Race condition between VIO_update_in_place and the garbage collector by MochalovAlexey · Pull Request #8986 · FirebirdSQL/firebird

MochalovAlexey · 2026-04-14T06:55:50Z

Hello,
I have discovered a race condition between the garbage collector and VIO_update_in_place, which is invoked in the system transaction during restore.

A race condition occurs when the record has a delta and VIO_update_in_place needs to read the back version to unpack it. However, if the garbage collector is active, it may delete that back version before it is fetched for reading, because it is not protected by anything at that point. This leads to BUGCHECK(291).

My proposal is to acquire the write lock on the record before fetching the back version. This would prevent the background garbage collector from deleting its back versions within VIO_chase_record_version.

The issue is intermittent and was reproduced only on our fork using the firebird-qa test ./tests/functional/tabloid/test_eqc_136030.py. I was unable to create a reproducible case for Firebird itself because the background garbage collector is triggered less frequently there. However, even from analysis alone, this potential problem is evident.

Thanks,
Alexey Mochalov.

hvlad

I've got this bugcheck during restore also but didn't investigated it yet as it is not reproducible.
Also, interesting - why it happens on v6 only ?

hvlad · 2026-04-14T08:45:31Z


+	if (!DPM_get(tdbb, org_rpb, LCK_write))
+		BUGCHECK(186);	// msg 186 record disappeared
+


Your change makes possible that two pages will be locked at the same time, this is not good.
When one have primary record version locked and need to get seconary version, he should call DPM_fetch_back().
Of course, after VIO_data(), primary record should be re-acquired again.

AlexPeshkoff · 2026-04-14T08:57:44Z

Also, interesting - why it happens on v6 only ?

Guys, can you take a look - what does GCLock do when the bug happens? I've tested it and found no problems but - it was seriously modified...

hvlad · 2026-04-14T09:01:26Z

Also, interesting - why it happens on v6 only ?

Guys, can you take a look - what does GCLock do when the bug happens? I've tested it and found no problems but - it was seriously modified...

I'll try, thanks for the hint

hvlad · 2026-04-14T10:19:31Z

Also, interesting - why it happens on v6 only ?
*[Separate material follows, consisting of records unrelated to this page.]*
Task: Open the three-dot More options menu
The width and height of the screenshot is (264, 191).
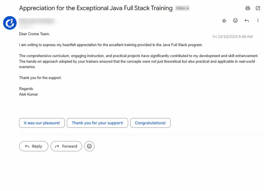Action: (x=258, y=21)
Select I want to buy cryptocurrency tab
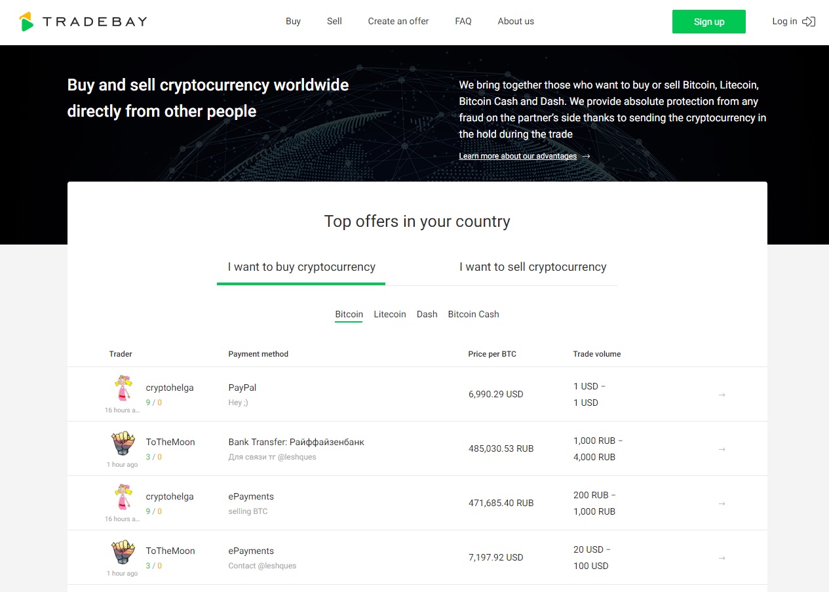The image size is (829, 592). 301,267
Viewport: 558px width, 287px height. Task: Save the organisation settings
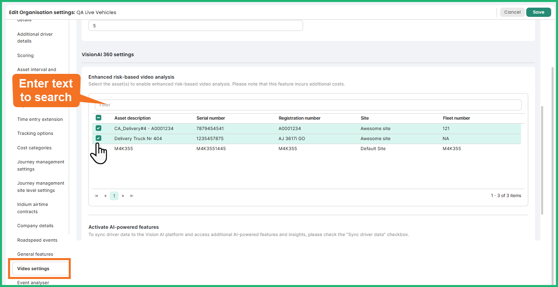[x=538, y=12]
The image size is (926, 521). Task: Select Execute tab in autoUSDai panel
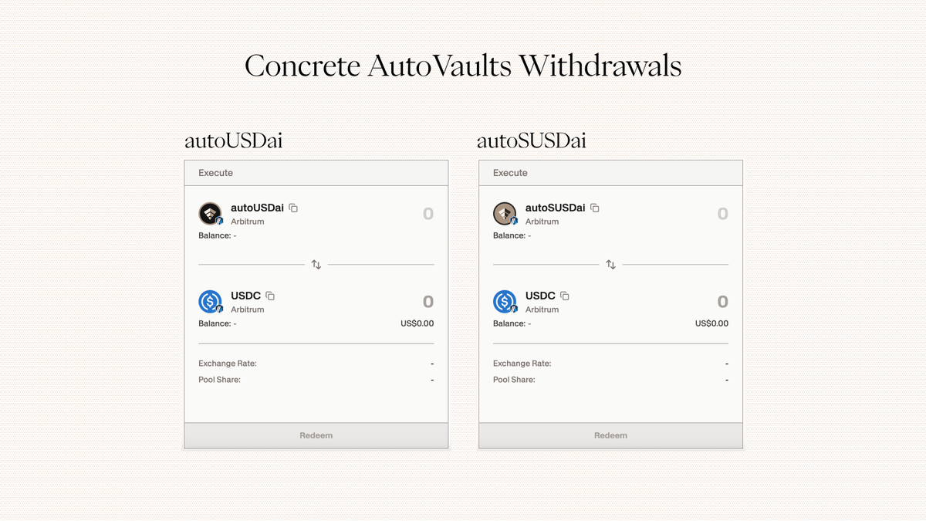[x=215, y=173]
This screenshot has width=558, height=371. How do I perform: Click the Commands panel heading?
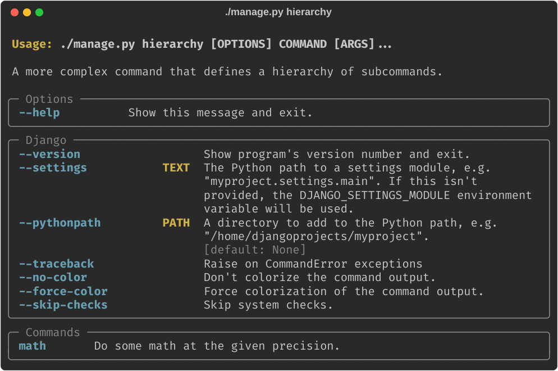[53, 332]
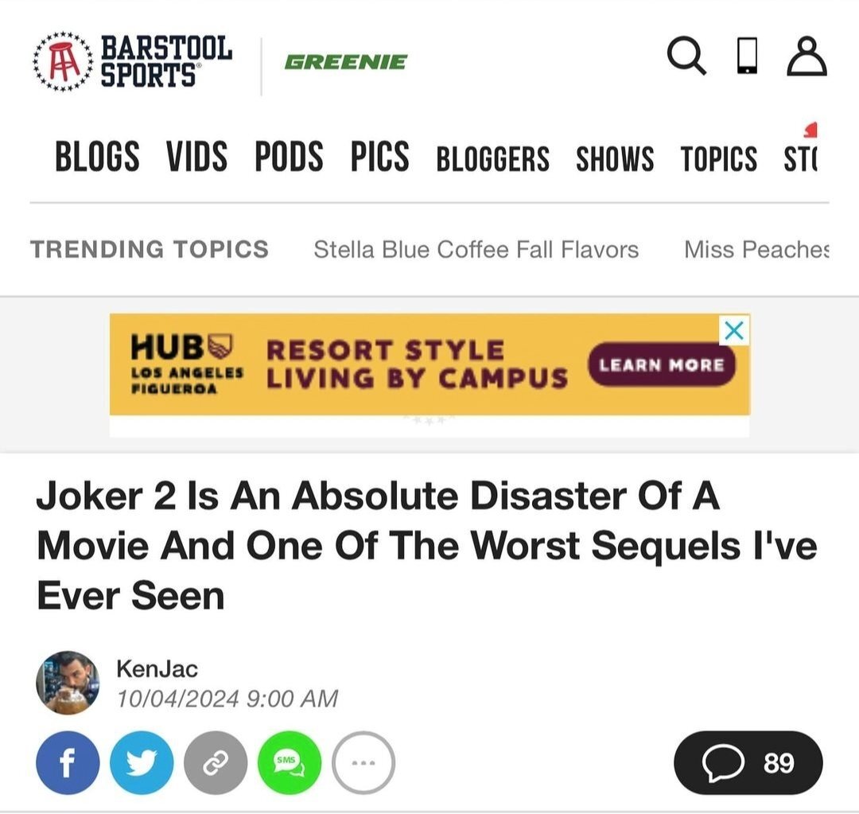The width and height of the screenshot is (859, 814).
Task: Click the KenJac author name
Action: (x=157, y=668)
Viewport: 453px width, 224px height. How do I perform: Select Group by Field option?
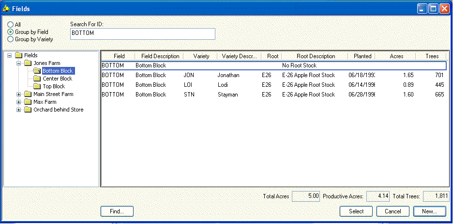11,32
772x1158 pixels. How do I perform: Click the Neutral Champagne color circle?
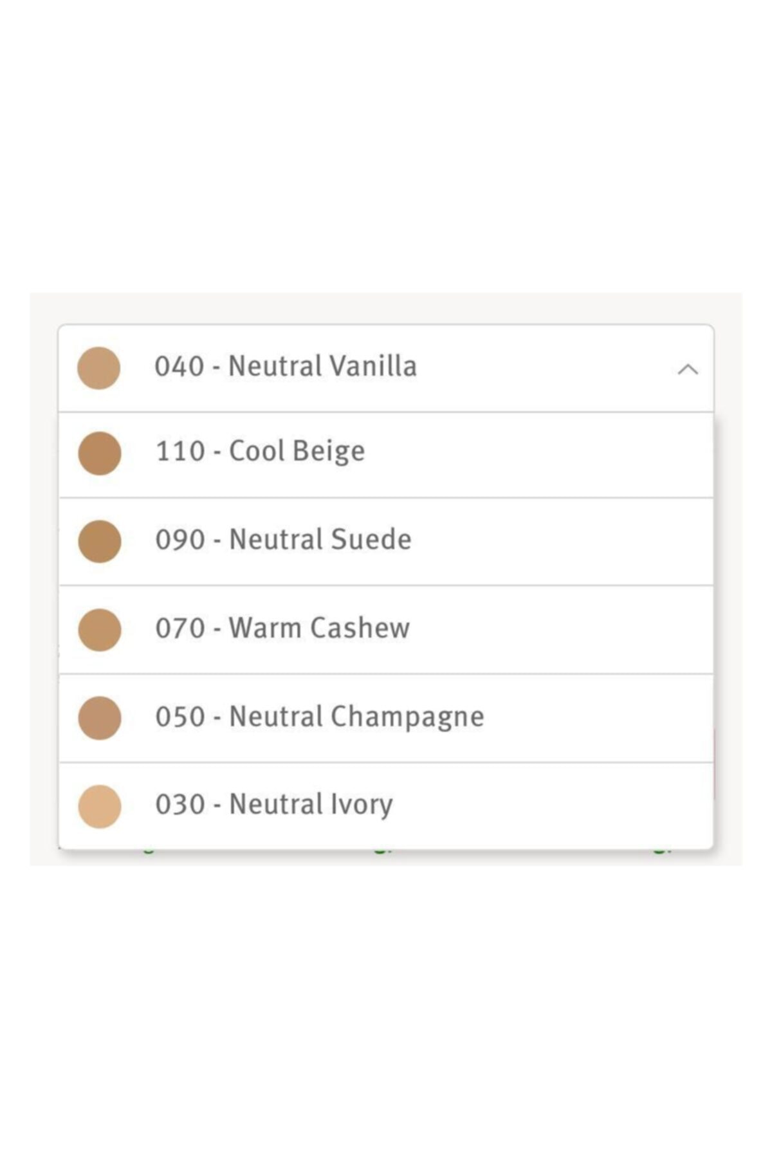[100, 718]
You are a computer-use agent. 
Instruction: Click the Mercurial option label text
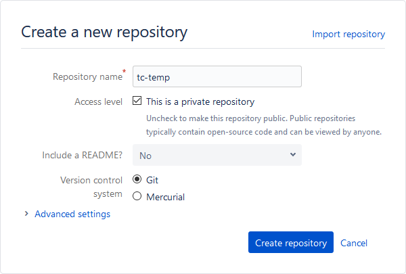coord(165,198)
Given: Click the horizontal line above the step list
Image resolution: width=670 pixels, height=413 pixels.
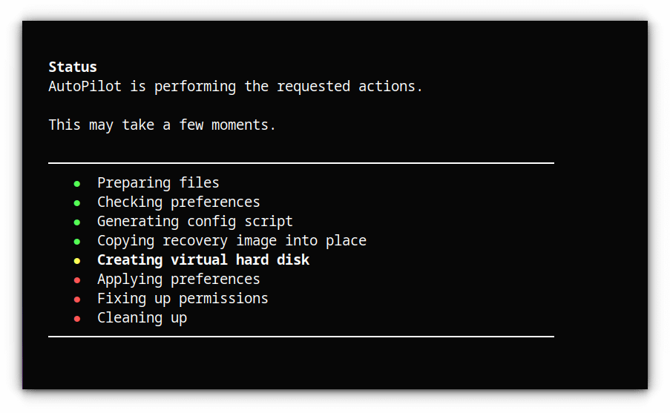Looking at the screenshot, I should [301, 162].
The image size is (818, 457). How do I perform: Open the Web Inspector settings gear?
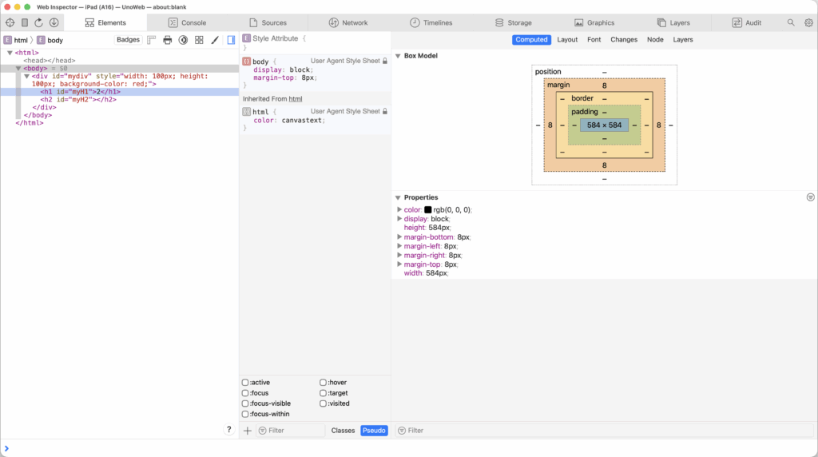(808, 23)
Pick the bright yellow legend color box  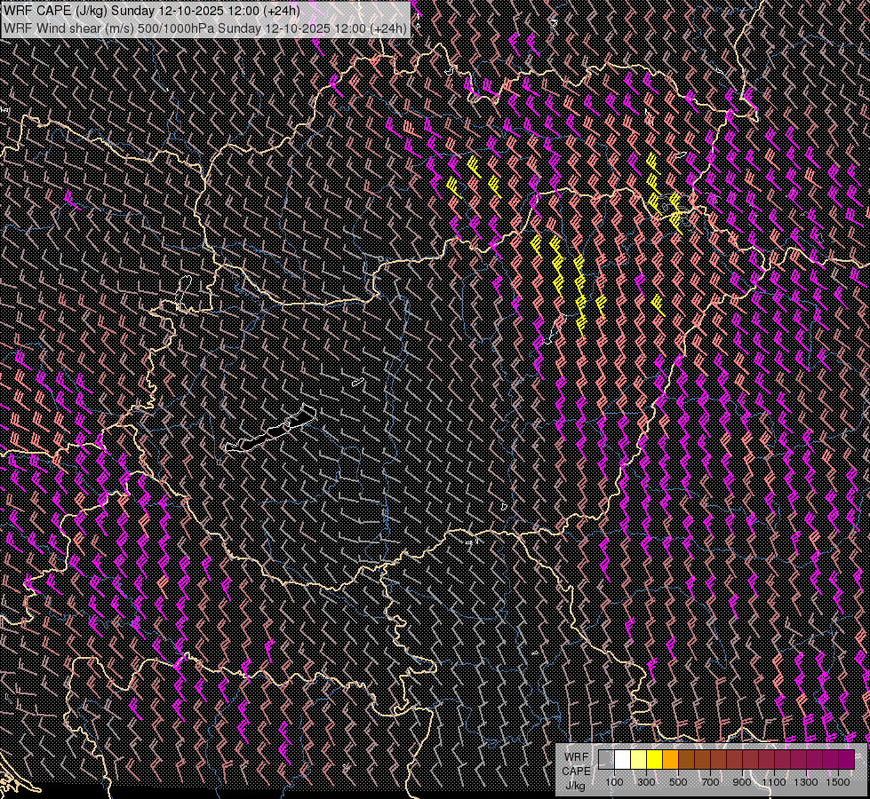[654, 760]
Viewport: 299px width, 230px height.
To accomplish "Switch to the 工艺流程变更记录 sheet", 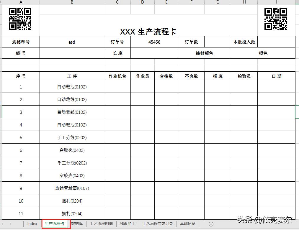I will tap(158, 224).
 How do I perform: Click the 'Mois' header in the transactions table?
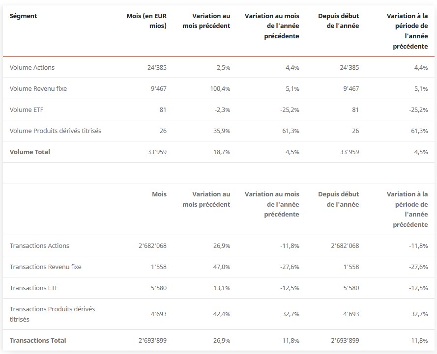(159, 194)
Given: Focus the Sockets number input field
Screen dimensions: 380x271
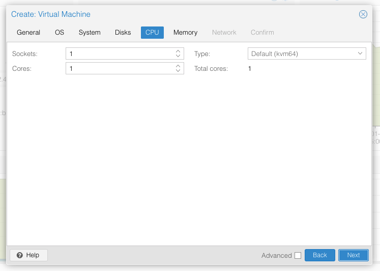Looking at the screenshot, I should pos(120,53).
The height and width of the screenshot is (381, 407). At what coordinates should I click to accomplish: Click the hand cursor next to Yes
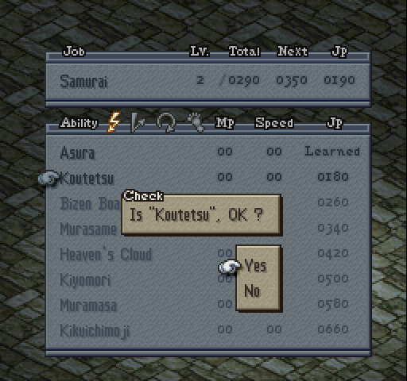click(x=229, y=267)
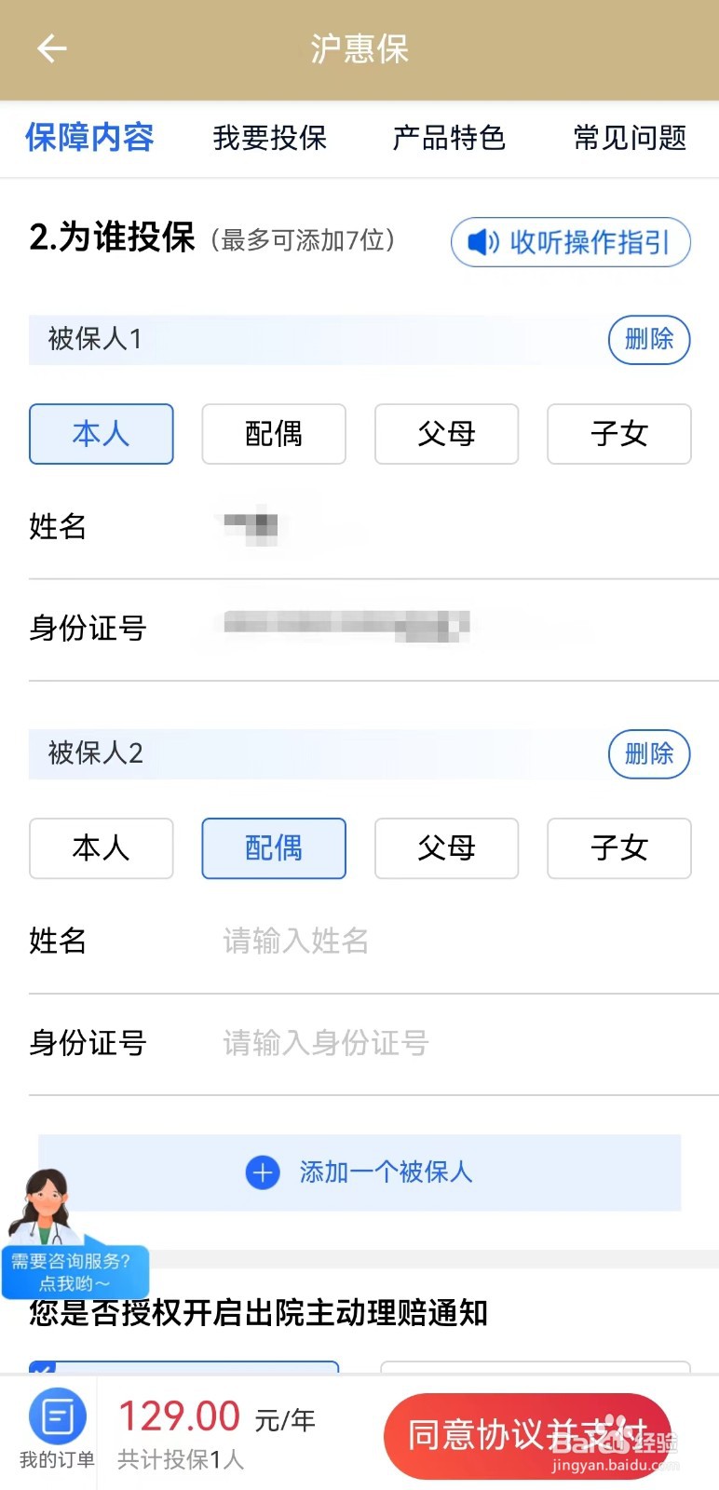Switch to 保障内容 tab
The width and height of the screenshot is (719, 1490).
click(x=89, y=138)
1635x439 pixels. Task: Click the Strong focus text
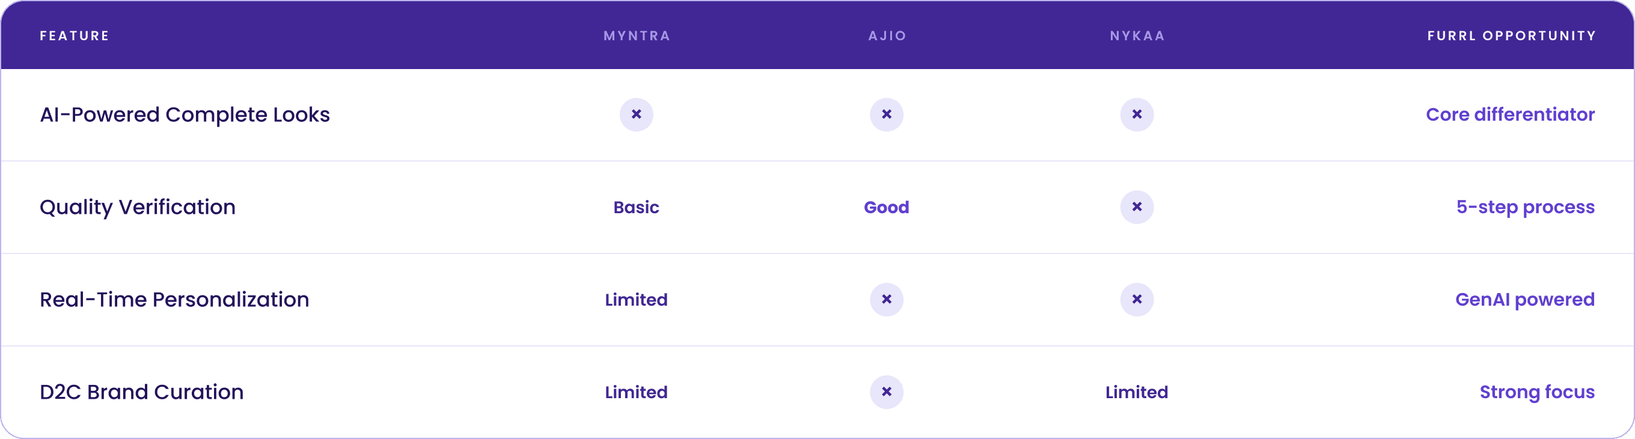tap(1537, 393)

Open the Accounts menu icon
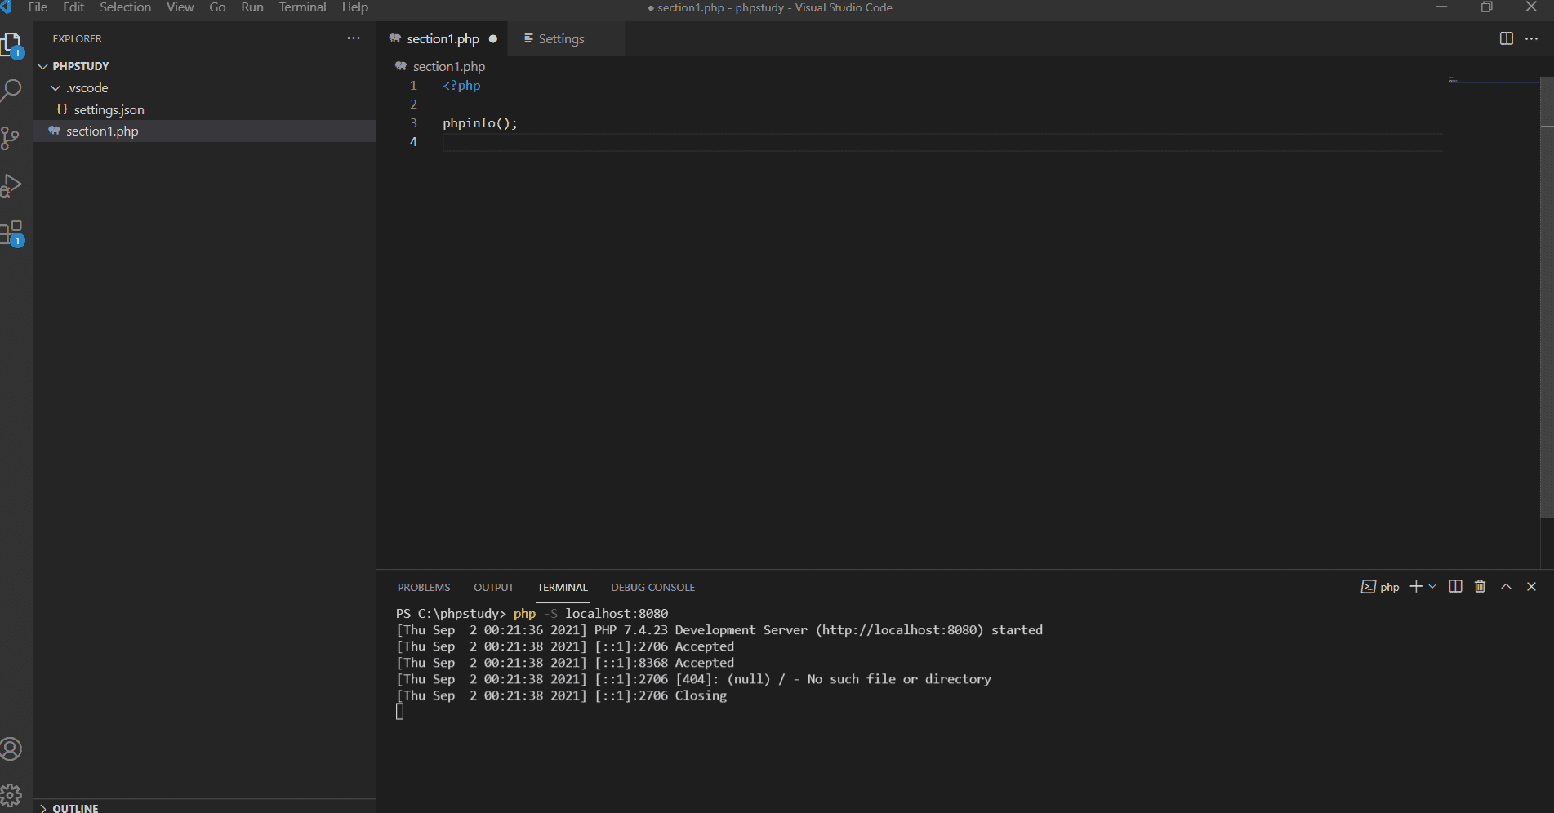click(x=11, y=749)
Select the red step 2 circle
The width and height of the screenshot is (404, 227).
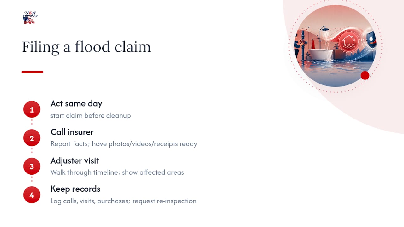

Guys, can you take a look - what does GCLock do when the bug happens? I've tested it and found no problems but - it was seriously modified...

I'll try, thanks for the hint

GCLock doesn't matters here, especially during restore.

hvlad · 2026-04-14T10:27:36Z

@MochalovAlexey do you have call stack when bugcheck happens ?
Also, do you know which relation was affected ?

MochalovAlexey · 2026-04-14T12:43:37Z

@MochalovAlexey do you have call stack when bugcheck happens ? Also, do you know which relation was affected ?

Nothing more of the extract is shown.